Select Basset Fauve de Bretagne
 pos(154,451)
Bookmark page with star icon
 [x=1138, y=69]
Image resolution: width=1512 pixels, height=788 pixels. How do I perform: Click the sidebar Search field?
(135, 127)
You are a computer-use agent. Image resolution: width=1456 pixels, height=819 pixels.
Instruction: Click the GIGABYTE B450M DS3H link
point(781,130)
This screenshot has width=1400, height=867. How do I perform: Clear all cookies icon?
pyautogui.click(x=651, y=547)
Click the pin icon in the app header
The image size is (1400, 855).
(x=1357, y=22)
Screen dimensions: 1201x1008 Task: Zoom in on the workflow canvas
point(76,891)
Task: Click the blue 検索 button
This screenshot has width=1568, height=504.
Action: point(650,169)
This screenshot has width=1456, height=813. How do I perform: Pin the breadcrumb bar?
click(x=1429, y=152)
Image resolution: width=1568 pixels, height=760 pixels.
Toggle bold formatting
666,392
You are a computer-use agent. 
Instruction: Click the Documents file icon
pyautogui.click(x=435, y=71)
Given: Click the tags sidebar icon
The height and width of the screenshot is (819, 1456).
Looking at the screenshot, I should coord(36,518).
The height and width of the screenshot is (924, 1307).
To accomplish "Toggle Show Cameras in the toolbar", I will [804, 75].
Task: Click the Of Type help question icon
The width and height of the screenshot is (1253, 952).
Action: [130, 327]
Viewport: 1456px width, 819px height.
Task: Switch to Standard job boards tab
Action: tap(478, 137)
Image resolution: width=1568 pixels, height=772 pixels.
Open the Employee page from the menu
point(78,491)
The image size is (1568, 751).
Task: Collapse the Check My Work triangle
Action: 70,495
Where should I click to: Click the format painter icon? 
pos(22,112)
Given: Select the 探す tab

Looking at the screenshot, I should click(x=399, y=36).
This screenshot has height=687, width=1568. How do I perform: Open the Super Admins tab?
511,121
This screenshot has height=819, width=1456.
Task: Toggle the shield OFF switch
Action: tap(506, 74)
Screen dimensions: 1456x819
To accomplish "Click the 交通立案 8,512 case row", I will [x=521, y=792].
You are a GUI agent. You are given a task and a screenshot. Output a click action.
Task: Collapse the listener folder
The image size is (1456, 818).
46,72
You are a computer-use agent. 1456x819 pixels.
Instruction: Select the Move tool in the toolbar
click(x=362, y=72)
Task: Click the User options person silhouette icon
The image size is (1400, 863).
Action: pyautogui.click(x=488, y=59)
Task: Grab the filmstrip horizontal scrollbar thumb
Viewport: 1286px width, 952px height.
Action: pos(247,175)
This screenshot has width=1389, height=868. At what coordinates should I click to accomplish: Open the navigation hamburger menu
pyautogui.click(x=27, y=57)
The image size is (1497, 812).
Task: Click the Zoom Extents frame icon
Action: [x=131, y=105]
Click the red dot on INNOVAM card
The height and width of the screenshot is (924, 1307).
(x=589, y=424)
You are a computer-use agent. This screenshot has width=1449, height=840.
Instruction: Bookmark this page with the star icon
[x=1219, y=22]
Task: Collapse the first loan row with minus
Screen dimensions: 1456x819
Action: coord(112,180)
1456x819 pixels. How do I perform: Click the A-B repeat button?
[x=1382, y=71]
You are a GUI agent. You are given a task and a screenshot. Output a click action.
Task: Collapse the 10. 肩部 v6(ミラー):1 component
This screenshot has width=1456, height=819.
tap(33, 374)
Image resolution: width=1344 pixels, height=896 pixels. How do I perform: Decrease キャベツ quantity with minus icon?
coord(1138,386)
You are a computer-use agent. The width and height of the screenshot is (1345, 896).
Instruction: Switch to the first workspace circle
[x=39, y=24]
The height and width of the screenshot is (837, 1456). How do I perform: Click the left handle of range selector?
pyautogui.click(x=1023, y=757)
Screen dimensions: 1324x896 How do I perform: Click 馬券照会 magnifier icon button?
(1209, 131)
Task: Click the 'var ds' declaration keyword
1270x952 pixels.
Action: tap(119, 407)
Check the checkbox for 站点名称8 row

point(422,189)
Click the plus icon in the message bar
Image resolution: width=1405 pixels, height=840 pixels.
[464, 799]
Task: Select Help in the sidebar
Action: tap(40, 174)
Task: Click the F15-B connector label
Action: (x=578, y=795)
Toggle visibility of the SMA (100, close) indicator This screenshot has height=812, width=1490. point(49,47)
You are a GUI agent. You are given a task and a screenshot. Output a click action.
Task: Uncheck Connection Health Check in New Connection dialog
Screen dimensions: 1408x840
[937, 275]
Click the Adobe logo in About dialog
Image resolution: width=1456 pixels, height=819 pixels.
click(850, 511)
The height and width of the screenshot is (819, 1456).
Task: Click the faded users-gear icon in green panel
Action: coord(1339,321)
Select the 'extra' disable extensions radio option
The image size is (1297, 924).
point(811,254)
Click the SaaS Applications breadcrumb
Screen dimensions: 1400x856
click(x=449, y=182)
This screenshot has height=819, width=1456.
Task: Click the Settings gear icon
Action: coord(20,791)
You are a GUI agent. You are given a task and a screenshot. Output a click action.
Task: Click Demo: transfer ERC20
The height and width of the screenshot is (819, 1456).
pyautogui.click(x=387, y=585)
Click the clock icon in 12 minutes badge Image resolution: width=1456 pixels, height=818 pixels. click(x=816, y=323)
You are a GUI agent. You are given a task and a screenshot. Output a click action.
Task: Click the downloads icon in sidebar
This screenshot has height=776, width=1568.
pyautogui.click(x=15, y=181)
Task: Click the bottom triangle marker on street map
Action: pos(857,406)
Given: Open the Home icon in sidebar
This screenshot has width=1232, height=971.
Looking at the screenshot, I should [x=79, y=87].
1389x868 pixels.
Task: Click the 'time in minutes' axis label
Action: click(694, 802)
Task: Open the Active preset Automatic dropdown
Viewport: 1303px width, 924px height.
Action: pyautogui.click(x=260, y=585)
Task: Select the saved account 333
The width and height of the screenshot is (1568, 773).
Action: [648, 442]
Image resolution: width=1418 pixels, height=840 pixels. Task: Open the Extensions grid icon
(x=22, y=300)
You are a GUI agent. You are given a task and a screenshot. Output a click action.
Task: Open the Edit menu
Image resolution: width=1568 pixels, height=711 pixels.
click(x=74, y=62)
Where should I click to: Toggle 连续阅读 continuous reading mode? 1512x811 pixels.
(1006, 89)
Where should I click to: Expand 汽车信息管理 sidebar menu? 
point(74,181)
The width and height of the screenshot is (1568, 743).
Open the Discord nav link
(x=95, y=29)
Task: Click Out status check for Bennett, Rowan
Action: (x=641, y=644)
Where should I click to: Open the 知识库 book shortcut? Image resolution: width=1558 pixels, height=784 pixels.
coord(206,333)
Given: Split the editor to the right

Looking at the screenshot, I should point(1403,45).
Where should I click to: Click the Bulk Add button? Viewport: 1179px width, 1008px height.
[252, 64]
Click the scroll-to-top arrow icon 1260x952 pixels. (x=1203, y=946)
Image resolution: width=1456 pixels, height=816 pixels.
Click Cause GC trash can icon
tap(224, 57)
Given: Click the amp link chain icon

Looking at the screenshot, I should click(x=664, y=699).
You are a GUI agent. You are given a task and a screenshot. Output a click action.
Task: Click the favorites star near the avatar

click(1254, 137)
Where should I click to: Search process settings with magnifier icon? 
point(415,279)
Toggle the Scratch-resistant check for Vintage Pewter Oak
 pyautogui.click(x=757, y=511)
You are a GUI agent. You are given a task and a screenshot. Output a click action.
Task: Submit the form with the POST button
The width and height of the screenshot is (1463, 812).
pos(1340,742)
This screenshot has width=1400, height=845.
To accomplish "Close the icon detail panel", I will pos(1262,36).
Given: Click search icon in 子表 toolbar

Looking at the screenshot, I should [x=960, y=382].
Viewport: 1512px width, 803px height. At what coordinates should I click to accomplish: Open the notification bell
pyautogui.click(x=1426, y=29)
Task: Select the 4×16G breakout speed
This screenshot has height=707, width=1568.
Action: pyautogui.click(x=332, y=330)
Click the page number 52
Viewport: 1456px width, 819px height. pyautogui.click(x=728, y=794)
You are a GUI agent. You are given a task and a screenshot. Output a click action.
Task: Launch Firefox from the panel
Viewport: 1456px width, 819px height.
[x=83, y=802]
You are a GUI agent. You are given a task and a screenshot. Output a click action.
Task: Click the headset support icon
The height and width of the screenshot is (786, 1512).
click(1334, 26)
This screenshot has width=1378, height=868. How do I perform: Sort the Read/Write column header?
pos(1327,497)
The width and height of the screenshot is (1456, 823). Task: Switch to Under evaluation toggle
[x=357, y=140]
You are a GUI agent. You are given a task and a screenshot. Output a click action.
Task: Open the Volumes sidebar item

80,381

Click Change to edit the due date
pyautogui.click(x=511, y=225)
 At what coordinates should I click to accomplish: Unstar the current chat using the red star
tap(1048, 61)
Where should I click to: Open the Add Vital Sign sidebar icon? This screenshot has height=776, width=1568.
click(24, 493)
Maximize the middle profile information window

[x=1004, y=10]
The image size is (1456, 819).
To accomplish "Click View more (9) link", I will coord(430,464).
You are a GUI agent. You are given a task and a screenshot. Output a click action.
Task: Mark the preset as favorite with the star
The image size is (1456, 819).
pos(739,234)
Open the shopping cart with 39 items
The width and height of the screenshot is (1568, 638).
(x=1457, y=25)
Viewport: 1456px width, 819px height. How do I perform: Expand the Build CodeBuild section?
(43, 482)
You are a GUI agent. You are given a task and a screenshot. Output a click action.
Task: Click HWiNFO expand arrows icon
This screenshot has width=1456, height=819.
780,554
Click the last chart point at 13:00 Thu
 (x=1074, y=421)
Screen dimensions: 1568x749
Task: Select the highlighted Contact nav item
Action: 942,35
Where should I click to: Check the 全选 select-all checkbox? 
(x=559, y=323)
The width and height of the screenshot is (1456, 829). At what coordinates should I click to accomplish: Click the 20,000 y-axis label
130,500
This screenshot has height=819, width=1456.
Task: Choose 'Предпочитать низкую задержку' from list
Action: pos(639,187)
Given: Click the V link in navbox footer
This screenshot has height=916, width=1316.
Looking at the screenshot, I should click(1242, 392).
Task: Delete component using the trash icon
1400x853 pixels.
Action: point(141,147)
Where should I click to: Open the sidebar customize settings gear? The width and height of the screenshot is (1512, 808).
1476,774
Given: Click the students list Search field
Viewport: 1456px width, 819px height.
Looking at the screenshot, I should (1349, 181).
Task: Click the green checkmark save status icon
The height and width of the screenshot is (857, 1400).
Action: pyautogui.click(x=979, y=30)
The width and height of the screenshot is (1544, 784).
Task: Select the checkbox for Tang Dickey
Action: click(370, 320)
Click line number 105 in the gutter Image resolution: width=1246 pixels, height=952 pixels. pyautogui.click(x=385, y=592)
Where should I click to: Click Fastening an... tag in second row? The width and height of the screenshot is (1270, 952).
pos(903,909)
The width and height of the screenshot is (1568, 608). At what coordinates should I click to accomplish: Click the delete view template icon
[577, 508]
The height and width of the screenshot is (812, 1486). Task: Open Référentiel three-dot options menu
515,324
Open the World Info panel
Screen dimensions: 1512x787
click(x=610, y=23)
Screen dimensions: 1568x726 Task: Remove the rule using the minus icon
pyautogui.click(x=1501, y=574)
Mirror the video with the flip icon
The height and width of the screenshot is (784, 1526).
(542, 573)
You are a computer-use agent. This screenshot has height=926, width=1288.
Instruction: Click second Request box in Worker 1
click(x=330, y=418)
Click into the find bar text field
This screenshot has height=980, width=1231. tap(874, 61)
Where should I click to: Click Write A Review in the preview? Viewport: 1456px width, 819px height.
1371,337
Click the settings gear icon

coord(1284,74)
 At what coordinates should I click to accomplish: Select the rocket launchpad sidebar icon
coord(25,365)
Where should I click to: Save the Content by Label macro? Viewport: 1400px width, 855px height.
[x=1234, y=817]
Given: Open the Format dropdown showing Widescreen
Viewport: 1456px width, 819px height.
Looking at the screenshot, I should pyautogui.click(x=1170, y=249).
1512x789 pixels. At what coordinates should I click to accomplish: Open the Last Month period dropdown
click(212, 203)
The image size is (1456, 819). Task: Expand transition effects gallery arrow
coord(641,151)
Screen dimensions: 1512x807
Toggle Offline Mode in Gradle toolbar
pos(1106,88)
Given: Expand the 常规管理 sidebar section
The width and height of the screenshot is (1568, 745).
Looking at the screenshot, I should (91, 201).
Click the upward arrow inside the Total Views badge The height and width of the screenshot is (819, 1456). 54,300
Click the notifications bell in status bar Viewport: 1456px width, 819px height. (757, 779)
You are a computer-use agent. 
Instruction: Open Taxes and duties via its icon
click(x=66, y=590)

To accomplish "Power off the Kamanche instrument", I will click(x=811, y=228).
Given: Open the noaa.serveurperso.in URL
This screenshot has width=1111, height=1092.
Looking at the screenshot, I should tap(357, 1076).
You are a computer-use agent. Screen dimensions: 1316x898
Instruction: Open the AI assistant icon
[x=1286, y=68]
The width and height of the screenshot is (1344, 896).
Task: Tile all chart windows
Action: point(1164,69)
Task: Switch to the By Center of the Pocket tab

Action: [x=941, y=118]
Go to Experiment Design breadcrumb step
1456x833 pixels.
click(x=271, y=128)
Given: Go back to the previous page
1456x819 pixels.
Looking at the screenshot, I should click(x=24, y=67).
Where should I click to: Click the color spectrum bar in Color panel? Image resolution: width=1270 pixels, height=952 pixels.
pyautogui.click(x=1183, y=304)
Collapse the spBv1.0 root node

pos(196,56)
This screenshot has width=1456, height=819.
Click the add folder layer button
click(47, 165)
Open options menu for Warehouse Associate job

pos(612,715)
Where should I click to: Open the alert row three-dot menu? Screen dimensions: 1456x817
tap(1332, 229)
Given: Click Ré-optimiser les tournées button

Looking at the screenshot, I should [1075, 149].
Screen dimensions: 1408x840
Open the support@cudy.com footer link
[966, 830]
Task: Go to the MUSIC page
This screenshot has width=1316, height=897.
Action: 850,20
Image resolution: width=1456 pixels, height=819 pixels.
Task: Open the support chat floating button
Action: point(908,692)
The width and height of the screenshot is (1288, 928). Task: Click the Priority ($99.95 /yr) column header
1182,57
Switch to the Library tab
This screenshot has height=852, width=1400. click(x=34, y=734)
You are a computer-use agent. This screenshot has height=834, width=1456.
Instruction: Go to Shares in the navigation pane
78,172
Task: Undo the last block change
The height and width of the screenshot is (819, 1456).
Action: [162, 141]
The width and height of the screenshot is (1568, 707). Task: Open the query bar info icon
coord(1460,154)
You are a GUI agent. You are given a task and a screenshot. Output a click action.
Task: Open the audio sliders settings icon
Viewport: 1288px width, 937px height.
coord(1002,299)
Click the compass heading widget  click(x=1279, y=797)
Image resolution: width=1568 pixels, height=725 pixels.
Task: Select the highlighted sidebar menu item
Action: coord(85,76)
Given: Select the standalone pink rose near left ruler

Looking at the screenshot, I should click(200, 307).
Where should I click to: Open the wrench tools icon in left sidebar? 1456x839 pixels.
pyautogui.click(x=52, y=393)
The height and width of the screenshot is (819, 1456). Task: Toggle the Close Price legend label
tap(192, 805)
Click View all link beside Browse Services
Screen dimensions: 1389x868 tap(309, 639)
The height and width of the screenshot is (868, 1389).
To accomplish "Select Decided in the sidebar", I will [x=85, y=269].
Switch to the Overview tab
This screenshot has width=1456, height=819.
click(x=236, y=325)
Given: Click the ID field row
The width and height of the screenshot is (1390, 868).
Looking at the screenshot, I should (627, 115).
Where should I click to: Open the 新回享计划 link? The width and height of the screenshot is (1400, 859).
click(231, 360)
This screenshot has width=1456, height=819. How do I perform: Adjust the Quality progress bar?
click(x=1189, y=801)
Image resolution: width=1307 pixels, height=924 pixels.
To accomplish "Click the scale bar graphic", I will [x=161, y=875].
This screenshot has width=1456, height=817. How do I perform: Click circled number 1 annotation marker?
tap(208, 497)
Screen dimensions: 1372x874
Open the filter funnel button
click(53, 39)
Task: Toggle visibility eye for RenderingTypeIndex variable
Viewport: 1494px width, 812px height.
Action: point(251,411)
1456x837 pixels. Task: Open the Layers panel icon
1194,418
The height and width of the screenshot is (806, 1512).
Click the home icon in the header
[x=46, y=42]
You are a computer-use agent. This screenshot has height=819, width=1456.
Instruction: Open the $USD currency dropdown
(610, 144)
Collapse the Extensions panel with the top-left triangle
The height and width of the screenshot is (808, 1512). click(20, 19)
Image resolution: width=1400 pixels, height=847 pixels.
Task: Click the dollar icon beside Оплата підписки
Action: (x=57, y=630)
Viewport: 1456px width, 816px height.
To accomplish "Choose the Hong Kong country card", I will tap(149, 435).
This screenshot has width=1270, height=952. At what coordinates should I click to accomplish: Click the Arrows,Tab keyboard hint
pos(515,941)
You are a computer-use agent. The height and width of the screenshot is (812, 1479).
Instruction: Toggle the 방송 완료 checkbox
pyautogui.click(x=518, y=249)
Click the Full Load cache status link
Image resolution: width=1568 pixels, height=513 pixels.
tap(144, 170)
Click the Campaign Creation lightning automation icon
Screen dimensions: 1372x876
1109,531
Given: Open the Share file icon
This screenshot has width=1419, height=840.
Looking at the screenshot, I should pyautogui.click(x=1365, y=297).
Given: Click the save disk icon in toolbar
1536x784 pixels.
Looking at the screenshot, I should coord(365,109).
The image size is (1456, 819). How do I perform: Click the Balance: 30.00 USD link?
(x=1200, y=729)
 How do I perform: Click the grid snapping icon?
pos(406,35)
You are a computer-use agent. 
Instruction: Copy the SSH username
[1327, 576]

□ □ □ □ □ □ □

Reply with the number of lines in the material above that contain "computer", and nothing more.

● RESULT FOR THIS EXERCISE
12